No telling of the story of Jocko Conlan is complete without mentioning his relationship with Leo Durocher. “The Lip” and Conlan were both big personalities, so it was almost inevitable that conflict would occur.
The most famous story about the pair concerns Duorcher attempting to kick dirt on Conlan and connecting with the umpire’s shoes instead. Although Conlan was generally good-natured, this set him off and he responded by kicking Durocher back. The two went at it for a while until, presumably, Durocher was ejected.
But Leo would provide the story’s punchline: Since Conlan was umpiring home plate, he was wearing thick toed shoes and shin guards, meaning the manager got the worse of the kicking exchange.
Conlan would serve as an umpire through the 1964 season.

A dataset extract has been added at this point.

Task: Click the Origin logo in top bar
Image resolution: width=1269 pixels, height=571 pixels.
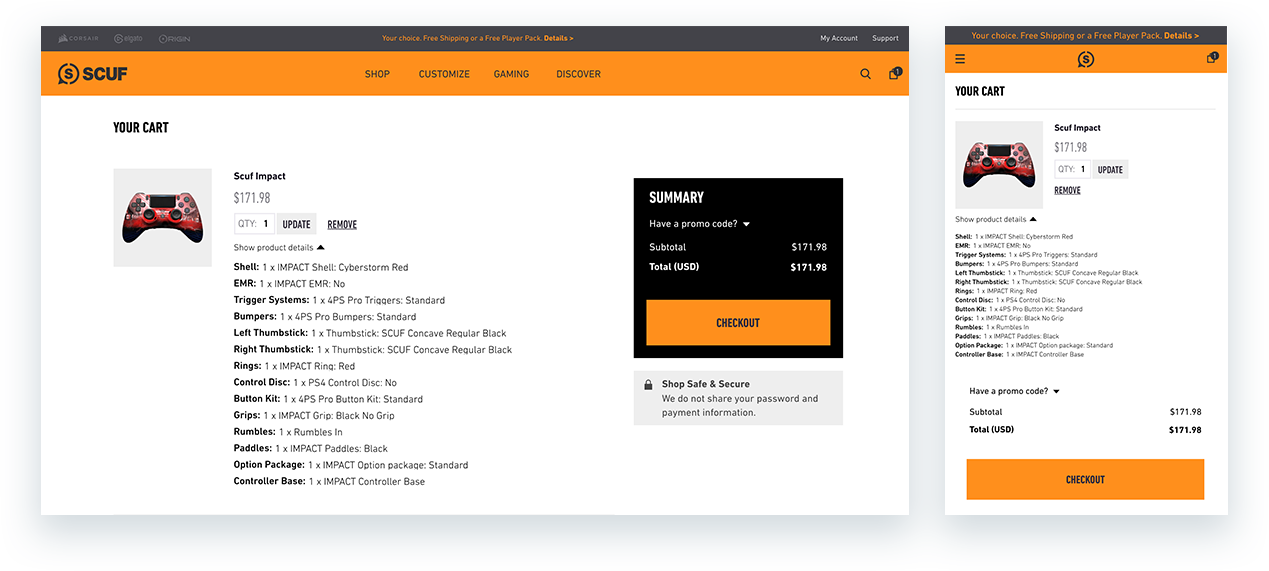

Describing umpiring, Conlan—who stood just 5-foot-7—reported that umpires had to have “thick skin and a strong heart,” as well as both having and commanding respect. At his retirement, league president Warren Giles honored Conlan by saying that he knew “no one who has been more dedicated to his profession, more loyal to the game in which he has been such a big party.”
That loyalty and dedication was rewarded in 1974 when Conlan was elected to the Hall of Fame by the Veterans Committee. His plaque—which sadly does not display him with trademark bow tie—cites Conlan’s “sunny disposition, accuracy and hustle.”
Conlan died in 1989, shortly after the season had begun. His obituary appeared in The New York Times, a fitting final honor for a man whose Hall of Fame trajectory began on a hot day with one of baseball’s odder traditions.